Sandra had appropriated a well-worn deck of cards from Creche and taught us all how to play Planets. It was a surprisingly complex trading game, in which the first person to collect a whole Epsilon System wins. She displayed a good memory for other people’s hands. Talking to her afterward, I found that she hadn’t used any mnemonic device, but just has very solid native powers of concentration and retention. She amused John and Dan by reciting the value of pi to fifteen places; as far as I knew, she could have been bluffing for the last thirteen.
She was disappointed to find out, from John, that the actual planets probably wouldn’t look much like the pictures on the cards. We knew how big the planets were and something about their atmospheres, but would have to be a lot closer before we could take actual pictures of them. I wondered whether her teachers knew that.

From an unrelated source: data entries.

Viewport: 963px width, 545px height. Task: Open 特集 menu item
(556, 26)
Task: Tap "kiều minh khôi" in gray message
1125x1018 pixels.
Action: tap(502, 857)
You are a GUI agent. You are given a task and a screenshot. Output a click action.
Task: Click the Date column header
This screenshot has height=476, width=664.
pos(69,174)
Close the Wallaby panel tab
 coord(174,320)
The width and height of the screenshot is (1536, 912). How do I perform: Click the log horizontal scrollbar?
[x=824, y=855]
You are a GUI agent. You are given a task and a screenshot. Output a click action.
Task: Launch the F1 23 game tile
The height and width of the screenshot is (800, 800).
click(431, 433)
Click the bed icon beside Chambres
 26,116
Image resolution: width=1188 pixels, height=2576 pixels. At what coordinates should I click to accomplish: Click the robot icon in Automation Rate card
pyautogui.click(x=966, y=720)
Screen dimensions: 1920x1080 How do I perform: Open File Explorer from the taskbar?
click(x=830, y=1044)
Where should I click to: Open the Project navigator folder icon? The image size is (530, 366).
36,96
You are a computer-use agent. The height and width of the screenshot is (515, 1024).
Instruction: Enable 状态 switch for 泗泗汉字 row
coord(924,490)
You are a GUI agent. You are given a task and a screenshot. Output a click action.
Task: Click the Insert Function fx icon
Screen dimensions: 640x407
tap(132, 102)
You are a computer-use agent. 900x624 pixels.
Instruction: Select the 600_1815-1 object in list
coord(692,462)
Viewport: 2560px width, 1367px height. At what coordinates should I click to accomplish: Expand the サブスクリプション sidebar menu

I had never dealt cards in quarter gee before. With five people, you can easily go around more than twice before the first card hits the bed. This led to an obvious game, Sandra and Evy and I seeing how long we could keep a card afloat nohands, blowing it back and forth, while John and Dan kept out of the way and carried on a conversation in differential equations or something. It turns out you can keep the card going until the smallest member of the team becomes giddy from hyperventilation.